SQL Testing And Selection

ThothAI does not stop at generating candidate SQL. It precomputes tests, validates candidate output, and then selects the best query.

For the detailed developer view of main_test_generation.py, main_evaluation.py, sql_selection.py, and the escalation logic in main_generation_phases.py, see Evaluation And Selection.

Precomputed Tests

The current pipeline runs _precompute_tests_phase() before candidate generation.

That phase:

  • generates tests from schema and evidence
  • deduplicates them
  • stores them on the request state
  • marks evidence-critical tests when special grounding is required

This is important because the selection stage is not purely stylistic.
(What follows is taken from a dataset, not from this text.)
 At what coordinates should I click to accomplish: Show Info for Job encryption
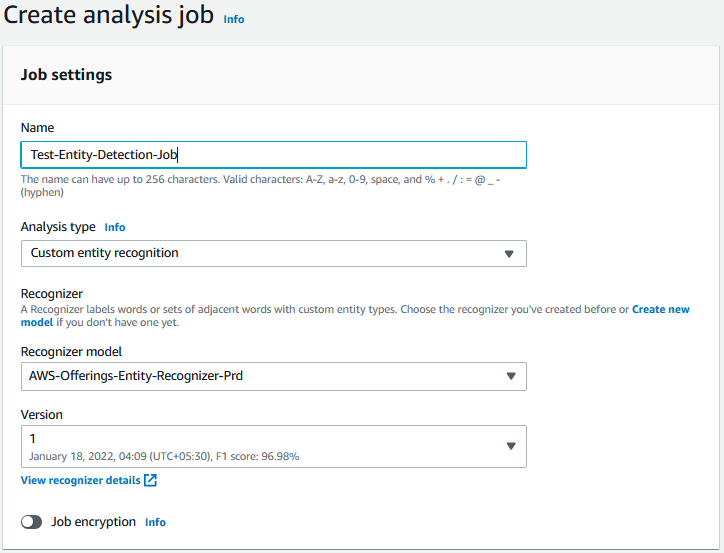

It is evidence-aware.

How Tests Are Actually Generated

The implementation in main_test_generation.py uses test_gen_agent_1 as the fixed generator and runs multiple generations in parallel with a temperature range between 0.5 and 1.0.

For each batch it:

  • regenerates a dynamic mschema
  • injects directives, evidence, and the SQL candidate list into the test template
  • gathers structured outputs from the test generation agent

The outputs are then deduplicated and stored so later phases evaluate against a consolidated set of tests rather than isolated one-off answers.

Candidate Generation

_generate_sql_candidates_phase() runs SQL generation agents in parallel and records timing and status metrics in the execution state.
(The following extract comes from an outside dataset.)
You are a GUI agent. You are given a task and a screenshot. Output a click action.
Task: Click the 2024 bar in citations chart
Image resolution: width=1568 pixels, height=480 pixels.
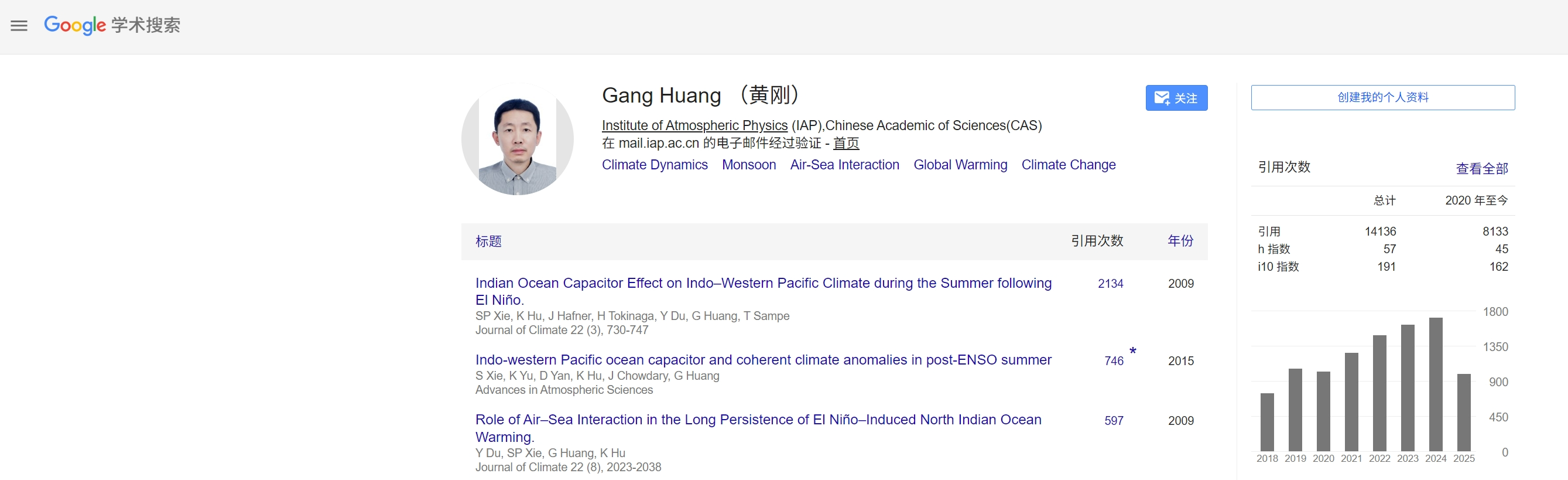1435,384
The agent manager typically builds:

  • one Basic SQL generator
  • one Advanced SQL generator
  • one Expert SQL generator
  • multiple test generators
  • one evaluator

How Candidate Diversity Is Produced

The runtime does not depend on one static prompt.

generate_sql_units(...) produces diversity through:

  • three different generation methods:
  • query_plan
  • step_by_step
  • divide_and_conquer
  • a spread of temperature values
  • repeated parallel generations with the agent selected by functionality_level

That means quality comes from controlled prompt and temperature variation within the current BASIC / ADVANCED / EXPERT tiers.

Validators

The validation layer includes:

  • SQL validators in agents/validators/sql_validators.py
  • test validators in agents/validators/test_validators.py
  • explanation validators for SQL explanation outputs

The SQL validators are responsible for safe execution checks and compatibility cleanup before final selection.

Evaluation And Final Selection

_evaluate_and_select_phase() scores the candidates and updates:

  • final SQL status
  • evaluation case
  • selected SQL complexity
  • failure metadata when no acceptable query survives

How Evaluation Works In Code

evaluate_sql_candidates(...):

  1. collects all generated test answers
  2. deduplicates them
  3. optionally runs semantic filtering through TestReducer
  4. evaluates each SQL candidate against the resulting test basis

The evaluation stage therefore operates on a merged and cleaned set of requirements, not on whichever test batch happened to be generated first.

How Final Selection Works

select_best_sql(...) parses evaluator output per SQL candidate, computes pass rates, records failure reasons, and compares the outcome to the workspace threshold.

The selector does not rely on vague model confidence. It uses structured pass/fail evidence from the evaluation output.

The execution state uses status values such as:

  • GOLD
  • SILVER
  • FAILED

Escalation Rules

If no candidate satisfies the current threshold, the runtime can escalate:

  • BASIC -> ADVANCED
  • ADVANCED -> EXPERT

The code mutates request.functionality_level, clears previous generation artefacts, and re-runs generation plus evaluation.

Once EXPERT is exhausted, the request stops with failure.

Feedback Loop

The SQL Generator also exposes save_sql_feedback, which stores successful SQL back into the vector database as reusable retrieval material.

That closes the loop between:

  • user requests
  • generated SQL
  • validated outcomes
  • future retrieval quality